Fall came to Novosibirsk the last day of August. The week before had included a minus 1 evening, but that was a summer aberration. The last day of August was the real start of fall. That day the air became especially clear, and the light changed to that special tilting light of spring and fall.

All of the inhabitants of Boogrinkoo (my neighborhood) were out on the street that evening, and though they’re out on the street every evening, that evening seemed special. Maybe because it was fall, or maybe because I was leaving soon, but that evening I felt like I was seeing Boogrinkoo in high-relief for the first time.

And there is a lot to see in Russia, on the street. For example, there are the bezdelniki. That is a word for people who don’t have anything to do. It is always derogatory and almost always refers to young males. Because I live in a rough neighborhood, these bezdelniki comprise a decent percentage of any evening’s street-strollers. They differ from other street-strollers in that they roam the streets all day, not just after work. They carry two-liter bottles of beer with them, and sunflower seeds. They love Adidas, and they move in packs.

That evening, upon exiting the gates, I recognize one pack in particular because one member is especially tiny. Even if he were a woman, he would be abnormally tiny. I’ve also seen an abnormally tiny woman around the neighborhood. She could be his sister, but if she’s not, they should date. Tiny woman is well-heeled. One day she will inspire him to abandon his bezdelniki ways. And though this may sound like the plot of a romantic comedy, in Boogrinkoo, it’s perfectly plausible, because tiny man and tiny woman are surely aware of each other. Everyone is aware of everyone here. 

My large Catholic social-aid organization enjoys vibrant gossip precisely because life showcases  itself on the street. Couples make out on benches. Parents yell at their children. Young women walk in high-heels as if the sidewalk were the catwalk. All of them have long, shiny hair. Once, while I was shopping in the market, an old woman died of a heart attack. Sad, but at least she died in the thick of life. She died on the street.

I continue down the sidewalk and past the bezdelniki.

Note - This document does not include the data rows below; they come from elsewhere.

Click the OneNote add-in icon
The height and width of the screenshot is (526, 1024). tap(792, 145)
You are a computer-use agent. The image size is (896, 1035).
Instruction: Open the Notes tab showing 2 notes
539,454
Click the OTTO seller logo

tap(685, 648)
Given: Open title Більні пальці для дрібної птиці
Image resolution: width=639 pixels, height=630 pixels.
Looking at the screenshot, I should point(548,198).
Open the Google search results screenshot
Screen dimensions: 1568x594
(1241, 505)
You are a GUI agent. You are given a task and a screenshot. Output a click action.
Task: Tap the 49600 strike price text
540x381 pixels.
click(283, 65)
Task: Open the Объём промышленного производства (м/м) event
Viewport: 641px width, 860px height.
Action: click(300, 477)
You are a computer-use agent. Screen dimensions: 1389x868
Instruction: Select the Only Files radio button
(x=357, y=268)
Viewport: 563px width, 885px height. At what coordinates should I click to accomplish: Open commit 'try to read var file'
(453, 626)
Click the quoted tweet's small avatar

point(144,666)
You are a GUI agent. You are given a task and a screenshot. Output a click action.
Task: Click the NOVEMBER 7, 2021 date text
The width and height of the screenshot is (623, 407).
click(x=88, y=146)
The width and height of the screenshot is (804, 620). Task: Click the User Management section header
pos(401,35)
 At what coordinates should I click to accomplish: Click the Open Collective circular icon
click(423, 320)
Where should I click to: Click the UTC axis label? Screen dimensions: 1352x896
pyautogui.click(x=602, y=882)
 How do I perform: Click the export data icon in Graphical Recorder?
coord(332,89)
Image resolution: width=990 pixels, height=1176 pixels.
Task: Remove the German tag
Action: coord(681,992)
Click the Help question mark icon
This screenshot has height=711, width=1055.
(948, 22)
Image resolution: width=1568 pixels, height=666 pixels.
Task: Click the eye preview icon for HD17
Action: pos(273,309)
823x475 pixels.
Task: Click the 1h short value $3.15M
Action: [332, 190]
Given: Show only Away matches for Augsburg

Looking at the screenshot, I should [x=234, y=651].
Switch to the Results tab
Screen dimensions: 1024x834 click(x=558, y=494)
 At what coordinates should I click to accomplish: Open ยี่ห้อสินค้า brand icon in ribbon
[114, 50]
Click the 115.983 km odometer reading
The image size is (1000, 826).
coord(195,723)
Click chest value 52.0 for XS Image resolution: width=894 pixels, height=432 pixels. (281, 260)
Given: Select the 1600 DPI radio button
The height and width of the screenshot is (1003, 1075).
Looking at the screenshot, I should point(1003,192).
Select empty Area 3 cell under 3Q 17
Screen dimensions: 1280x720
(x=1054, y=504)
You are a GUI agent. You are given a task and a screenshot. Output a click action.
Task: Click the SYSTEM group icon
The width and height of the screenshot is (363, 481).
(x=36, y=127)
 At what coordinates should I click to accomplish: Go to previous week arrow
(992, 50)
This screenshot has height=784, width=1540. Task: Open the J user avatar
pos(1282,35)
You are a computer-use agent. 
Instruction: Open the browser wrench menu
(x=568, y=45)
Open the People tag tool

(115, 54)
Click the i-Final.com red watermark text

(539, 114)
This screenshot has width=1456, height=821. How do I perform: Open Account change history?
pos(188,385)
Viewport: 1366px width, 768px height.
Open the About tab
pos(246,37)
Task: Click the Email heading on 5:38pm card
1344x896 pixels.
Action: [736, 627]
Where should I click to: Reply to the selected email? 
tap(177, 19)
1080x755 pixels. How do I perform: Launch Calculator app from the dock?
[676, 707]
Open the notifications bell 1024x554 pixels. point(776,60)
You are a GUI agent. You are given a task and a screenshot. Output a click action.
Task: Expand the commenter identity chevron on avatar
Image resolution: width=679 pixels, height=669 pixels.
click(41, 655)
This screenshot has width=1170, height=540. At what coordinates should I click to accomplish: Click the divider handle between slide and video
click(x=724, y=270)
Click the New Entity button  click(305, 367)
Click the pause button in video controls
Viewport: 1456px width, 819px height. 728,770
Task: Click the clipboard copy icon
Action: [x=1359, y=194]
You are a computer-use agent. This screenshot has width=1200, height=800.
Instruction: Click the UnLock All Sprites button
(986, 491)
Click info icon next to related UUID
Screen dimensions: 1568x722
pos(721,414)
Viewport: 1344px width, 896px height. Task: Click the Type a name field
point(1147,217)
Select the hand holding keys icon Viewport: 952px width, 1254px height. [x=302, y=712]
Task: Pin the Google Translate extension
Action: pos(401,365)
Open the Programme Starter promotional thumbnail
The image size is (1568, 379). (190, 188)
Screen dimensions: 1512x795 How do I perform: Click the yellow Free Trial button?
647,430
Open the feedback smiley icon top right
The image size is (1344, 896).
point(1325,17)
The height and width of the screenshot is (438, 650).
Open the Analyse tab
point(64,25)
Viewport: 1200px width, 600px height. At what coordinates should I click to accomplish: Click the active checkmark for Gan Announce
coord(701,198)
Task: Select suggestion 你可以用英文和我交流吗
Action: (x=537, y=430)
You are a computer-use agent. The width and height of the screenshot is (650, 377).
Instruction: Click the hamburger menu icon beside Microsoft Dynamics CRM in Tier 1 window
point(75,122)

Further ahead, a child with Down’s Syndrome, strung along by his mother, sees a man walking a chihuahua. “Give it to me!” he yells. On a sewer cap lies a pile of old rice pilaf and some chicken bones. Three stray dogs eat it. They don’t fight over the food because, like the bezdelniki, they roam in packs. They depend on each other to get through the winter. That evening, though beautiful, signalled winter’s approach. Summer-life, the easy life for the dogs, had already ended.

I reach the bread kiosk, the ostensible purpose of the stroll. In line, I chat with Sasha, a seven-year-old boy from the orphanage. He stays with me until I buy my bread, because he wants to know, I know, what kind I buy. People are minutely nosy like that in Boogrinkoo.

On the way back the man I call “the mystic” was out under his tree, as usual. He stands mumbling under a tree twelve-feet away from his apartment building all day, hands often raised up as if in supplication. This evening a man forty feet away from the mystic’s apartment building calls out to him. “Ivan Vladimirovich,” the man says, “come here.” It is a momentous moment. The mystic takes one step, then another until he is definitely out of his tree’s range. He grins and, now more normal man than mystic, walks over to his friend.

The sidewalk gets bumpy and slows down my pace. I move to the road just when a car passes me like a bat out of hell. “I bet that’s Sasha,” I think. Sure enough, it is Sasha. An office worker at my organization, not the seven-year-old orphan (many Russian names have been tainted by their associations with either the clergy or with peasants, so only about ten names for each sex are left). Hand on the steering wheel, foot on the gas pedal, Sasha turns around and gives me a nice long wave.

At the base of the most giant and ramshackle of all of the soviet apartment buildings is crutches man. He is old, his military medals are pinned to his jacket, and he walks with two differently-sized and differently-colored crutches. He loves pigeons, and every few steps, he stops. He catches his breath, then scatters sunflower seeds from his pocket onto the ground. People in the neighborhood know him and like him. I hear them yelling, “Good day Alexander Sergeyevich!” to him at the top of their lungs. He’s gotten about 50 yards farther today than he usually gets. He’s almost to the gates of the compound that is my home in Russia. At the moment I pass him, he’s standing still, surrounded by pigeons pecking at his feet, and laughing.

At the gates of my compound, with one backward glance towards greater Boogrinkoo, I’m reminded of a line from the Gettysburg address. The battlefield at Gettysburg, said Lincoln, was “above our poor power to add or detract,” because the soldiers that died there had already hallowed that ground. No major battles that I’m aware of have taken place in Boogrinkoo, but Boogrinkoo, too, seems far above whatever dedication speeches or city planning could give to it — “our poor power to add or detract.” Because with the Soviet apartment blocks — world-renowned for their ugliness — the heaps of litter, the characteristically Russian messiness written on every inch of every building, and I swear Boogrinkoo’s beauty is not the least bit dimmed. On the contrary, it’s blazing.